2012 Living Treasure Award Recipient Navajo (Dine) painter and jeweler Tony Abeyta

The eighth annual Native Treasures: Indian Arts Festival takes place Memorial Day weekend, May 26-27, 2012 at the Santa Fe Convention Center. More than 200 museum-quality artists from 40 tribes and pueblos will showcase and sell their pottery, jewelry, glass, painting, sculpture, carvings, textiles and other art. The festival is a benefit for the Museum of Indian Arts & Culture.

“As always, we have invited a very strong group of artists, from established masters to the brightest emerging artists, all of whom are producing museum-quality work,” says Jane Buchsbaum, Artist Chair. “Many of their pieces are in the permanent collection of the museum so we really enjoy being able to offer this quality of art for sale. But it’s important to add that we have beautiful things in every price range.”

For the third year, an Emerging Artist section will feature student artists from the Poeh Center. And every year, the museum targets having new artists represent about one-third of the show so that different artists have the opportunity to participate and attendees always have something new to look forward to.
“The wonderful thing about shopping at Native Treasures is that you get to support talented Native artists and the museum at the same time,” says Karen Freeman, co-chair of Native Treasures. “Where else can you come home with a beautiful piece from a top-level artist and know that you also contributed to a really important institution for New Mexico?

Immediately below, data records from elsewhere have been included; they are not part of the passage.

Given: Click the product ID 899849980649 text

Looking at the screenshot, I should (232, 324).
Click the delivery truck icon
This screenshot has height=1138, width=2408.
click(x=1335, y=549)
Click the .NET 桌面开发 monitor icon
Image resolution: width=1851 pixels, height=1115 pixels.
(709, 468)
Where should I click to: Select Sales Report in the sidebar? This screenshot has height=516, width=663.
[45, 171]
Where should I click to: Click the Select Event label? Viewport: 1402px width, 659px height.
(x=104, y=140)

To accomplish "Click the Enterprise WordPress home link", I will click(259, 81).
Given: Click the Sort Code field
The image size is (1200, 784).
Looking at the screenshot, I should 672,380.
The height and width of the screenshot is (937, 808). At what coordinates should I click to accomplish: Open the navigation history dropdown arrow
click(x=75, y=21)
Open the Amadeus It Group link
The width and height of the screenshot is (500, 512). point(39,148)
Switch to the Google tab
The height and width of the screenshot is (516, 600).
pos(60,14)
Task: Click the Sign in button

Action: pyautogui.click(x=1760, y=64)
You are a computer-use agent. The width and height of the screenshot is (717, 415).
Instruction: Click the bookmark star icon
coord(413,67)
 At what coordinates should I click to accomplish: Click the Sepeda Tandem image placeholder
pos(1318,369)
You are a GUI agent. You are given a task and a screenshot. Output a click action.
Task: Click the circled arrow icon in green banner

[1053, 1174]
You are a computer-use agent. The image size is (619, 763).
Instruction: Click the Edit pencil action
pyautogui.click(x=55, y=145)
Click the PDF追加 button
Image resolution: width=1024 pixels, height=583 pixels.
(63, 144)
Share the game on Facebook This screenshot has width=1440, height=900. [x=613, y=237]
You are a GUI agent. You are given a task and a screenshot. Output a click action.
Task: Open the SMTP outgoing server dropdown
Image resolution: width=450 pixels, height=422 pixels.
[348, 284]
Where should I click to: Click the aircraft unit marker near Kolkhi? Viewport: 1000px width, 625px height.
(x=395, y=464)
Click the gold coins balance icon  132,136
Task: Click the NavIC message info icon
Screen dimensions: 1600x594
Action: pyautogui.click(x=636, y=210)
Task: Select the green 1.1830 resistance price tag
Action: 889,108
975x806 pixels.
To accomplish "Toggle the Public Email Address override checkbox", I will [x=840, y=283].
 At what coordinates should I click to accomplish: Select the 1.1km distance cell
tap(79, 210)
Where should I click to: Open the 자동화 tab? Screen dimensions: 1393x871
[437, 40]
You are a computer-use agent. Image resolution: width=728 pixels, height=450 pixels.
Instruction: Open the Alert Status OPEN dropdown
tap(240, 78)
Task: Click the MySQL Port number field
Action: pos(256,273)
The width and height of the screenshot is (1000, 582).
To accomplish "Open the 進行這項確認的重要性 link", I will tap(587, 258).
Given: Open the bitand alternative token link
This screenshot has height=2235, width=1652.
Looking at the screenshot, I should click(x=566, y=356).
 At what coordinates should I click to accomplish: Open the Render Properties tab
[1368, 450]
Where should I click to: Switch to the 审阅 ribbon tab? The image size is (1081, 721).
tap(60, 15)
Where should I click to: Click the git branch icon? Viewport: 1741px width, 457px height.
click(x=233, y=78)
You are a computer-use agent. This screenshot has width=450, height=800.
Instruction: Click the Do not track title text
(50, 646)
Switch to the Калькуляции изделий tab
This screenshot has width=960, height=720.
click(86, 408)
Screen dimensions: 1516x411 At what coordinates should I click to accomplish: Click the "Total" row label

It’s a great way to get your summer started.” Weaving demonstrations by Toadlena Trading Post, an eclectic mix of music, and delicious food will add to the festive atmosphere.

Proceeds from Native Treasures provide the primary funding for exhibits at the Museum of Indian Arts & Culture (MIAC). While the museum receives state funds for operating expenses, all exhibit funding must be raised privately. Exhibits are the lifeblood of a museum and are critical in supporting artists, sharing the museum’s collection with the public, and delivering the ongoing educational mission of the institution. To emphasize the importance of exhibit support, sponsors of Native Treasures will also be recognized as exhibit supporters for all of the exhibits mounted at MIAC in 2012.

Living Treasure Award

As has been the tradition, Native Treasures will also honor an established master with its “Native Treasures Living Treasure Award.” This year’s recipient is famed Navajo (Dine) painter and jeweler, Tony Abeyta. Abeyta is considered to be one of the finest contemporary painters today, continually experimenting with his media and style. In addition to painting, Abeyta has recently made a foray into jewelry as well. A large mural by Abeyta graces MIAC’s gathering space and one of his paintings served as the official illustration for the opening of the National Museum of the American Indian in Washington, D.C. In addition to his outstanding body of work, Abeyta has also served the community, one of the criteria for this award, through the generous donations of his work to a wide variety of non-profit organizations. He also served on the Development Committee for MIAC. Abeyta is represented locally by Blue Rain Gallery.


Friday Night Benefit

A special benefit cocktail party will take place Friday May 25, 5:30-7:30 p.m. at the Santa Fe Convention Center. All of the artists are invited and it provides a festive atmosphere for collectors and artists to meet, mingle, and reconnect. This year, artists have been asked to create treasure boxes that will be for sale only that evening. Boxes may be made from any medium—silver, clay, wood, painted canvas, glass, etc. and artists are being encouraged to collaborate with other artists on their creations.

“We thought the idea of a unique sale on Friday night would make the evening even more special,” explains Ardith Eicher, Co-Chair of the show. “Collectors will have the chance to find a one-of-a-kind piece that wouldn’t normally be in the weekend show and artists get the chance to try something new and show off a little bit.” Hors d’oeuvres and an open wine and champagne bar round out the evening. In addition, the presentation to the Living Treasure artist takes place that evening. Tickets for the Friday party are $100 and are also available as part of Native Treasures sponsorships.

Native Treasures Collectors’ Sale

In addition to the festival in May, Native Treasures organizers have announced that the third annual Native Treasures Collectors’ Sale will take place on September 15-16, 2012. Treasure-hunters will again have the opportunity to buy Native art and jewelry from collectors selling pieces from their collection, with part of the proceeds again benefiting the Museum of Indian Arts & Culture. “This was a wonderful event this year,” says Freeman. “Collectors were able to make room for new art by selling the pieces that no longer fit into their collections and the rest of us were able to snap up great finds. And all of it benefited the museum that is such a cultural resource for our community.”